## Data to examine
* * * * * * *

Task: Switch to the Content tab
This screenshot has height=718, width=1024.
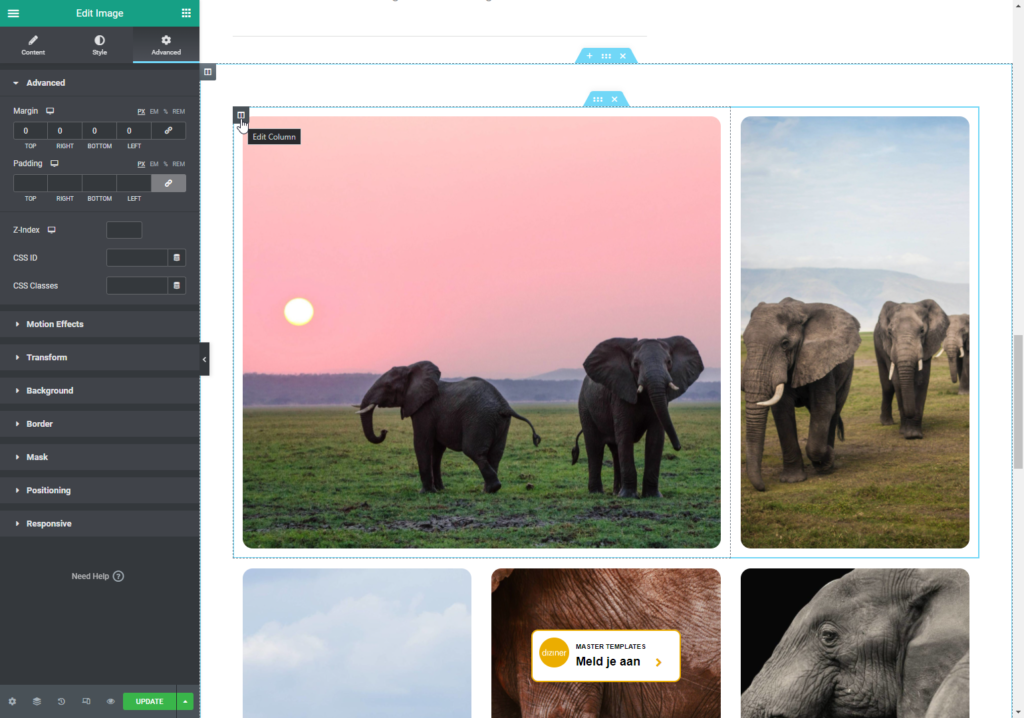Action: [x=33, y=45]
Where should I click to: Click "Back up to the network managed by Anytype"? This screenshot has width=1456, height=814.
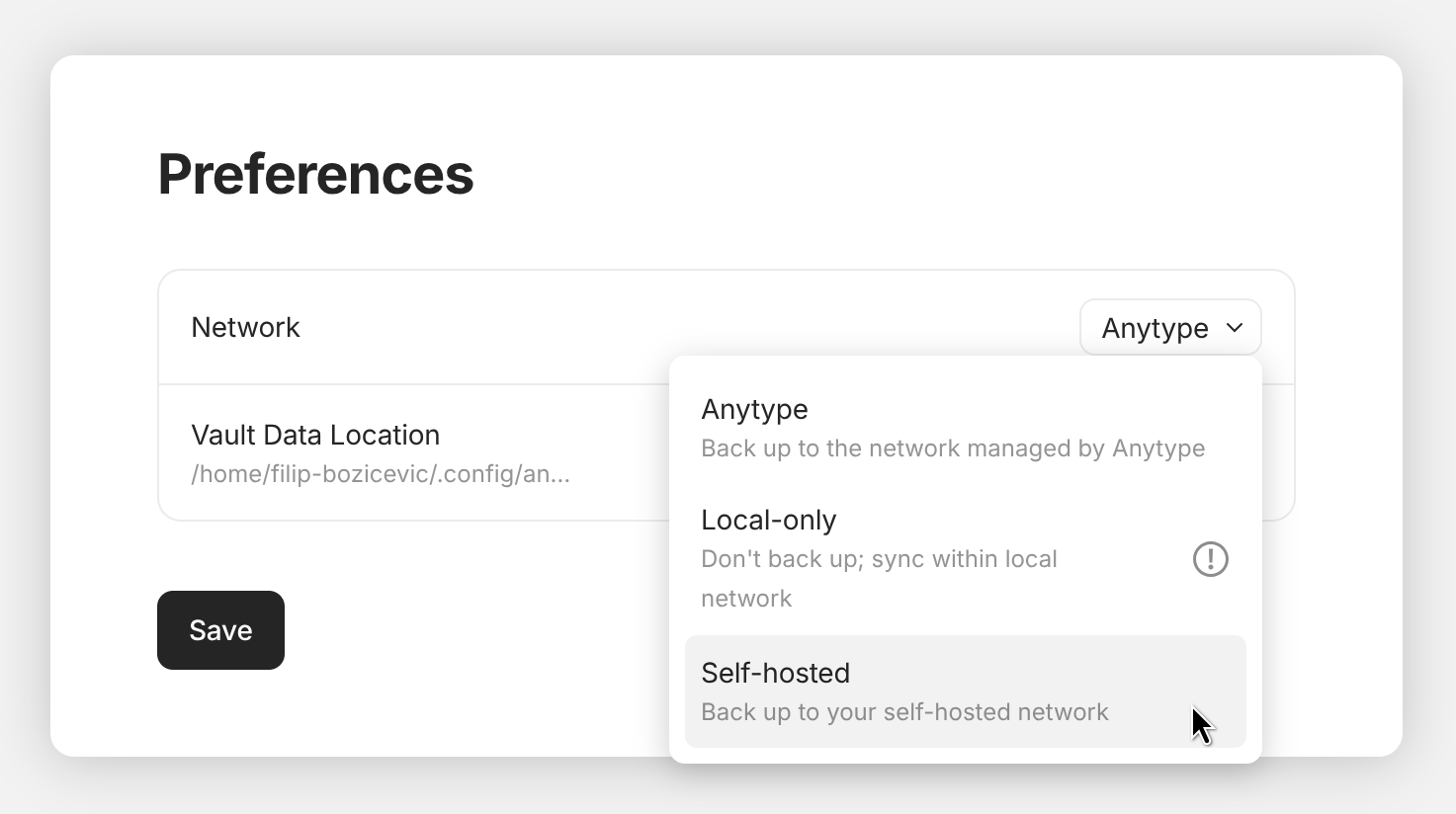(952, 448)

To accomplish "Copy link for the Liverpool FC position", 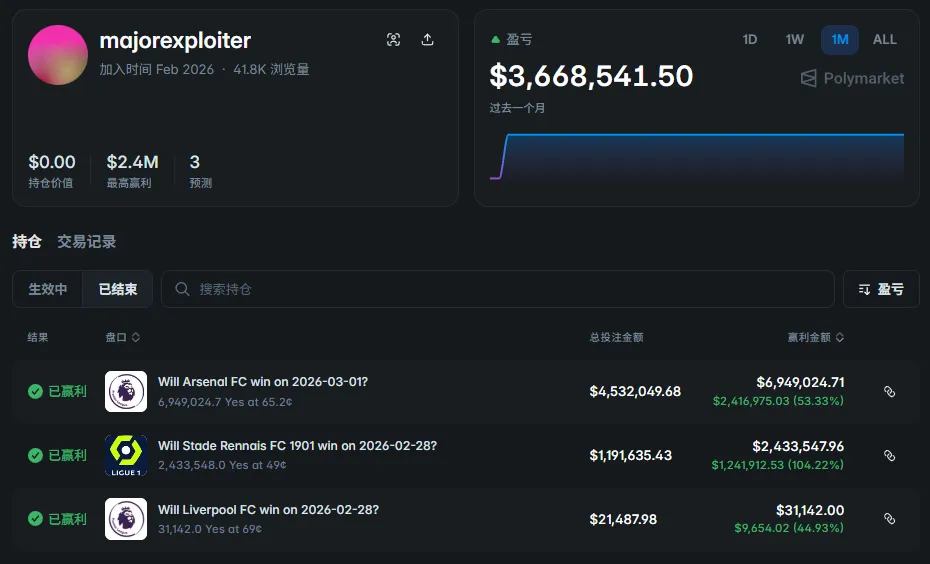I will (x=889, y=519).
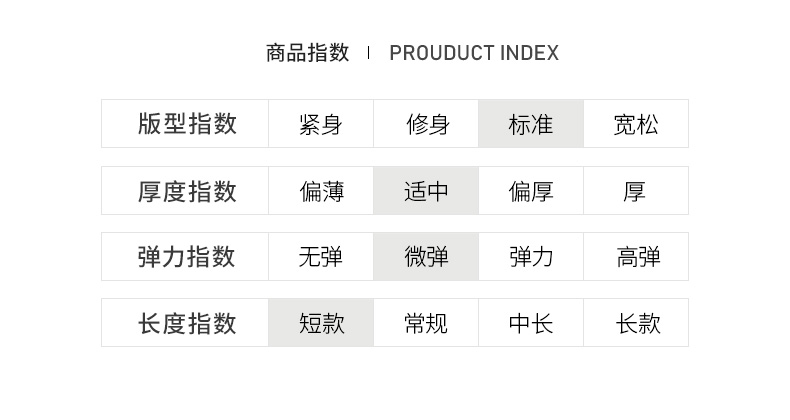Select the 厚 thickness option
Viewport: 790px width, 420px height.
coord(636,191)
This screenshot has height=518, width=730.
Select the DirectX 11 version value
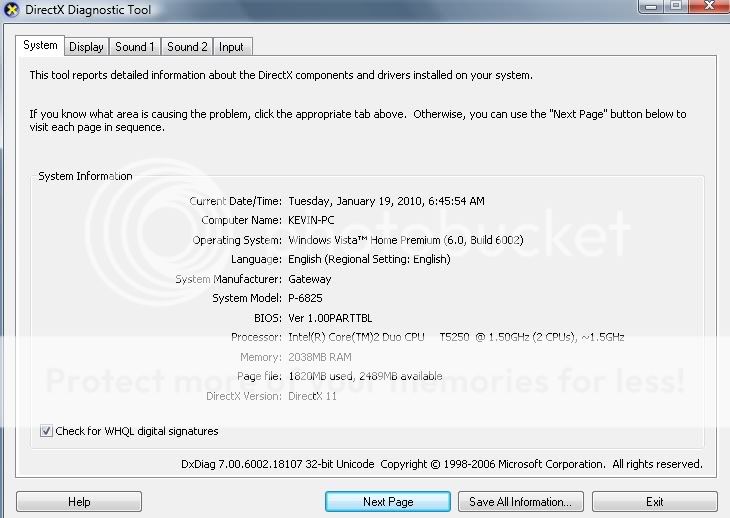tap(314, 396)
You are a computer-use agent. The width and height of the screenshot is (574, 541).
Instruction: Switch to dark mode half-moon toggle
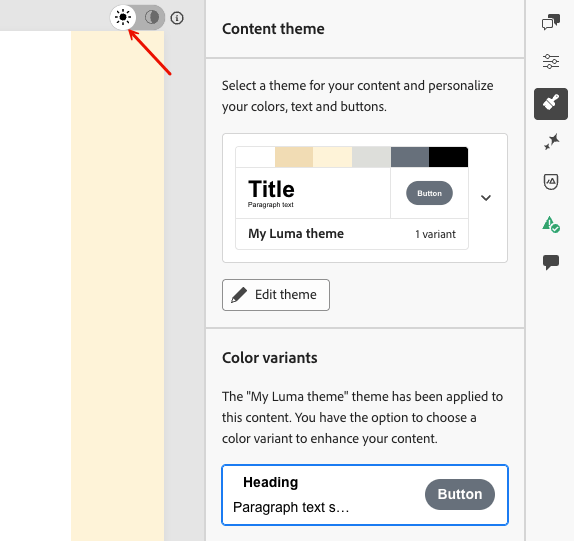(152, 17)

* * * * * * *

## About this task
Return exactly the lines that begin with the one containing "Instruction: Switch to" and end with the final line of the data above; include no pictures.

## Solution for this task
Instruction: Switch to dark mode half-moon toggle
(152, 17)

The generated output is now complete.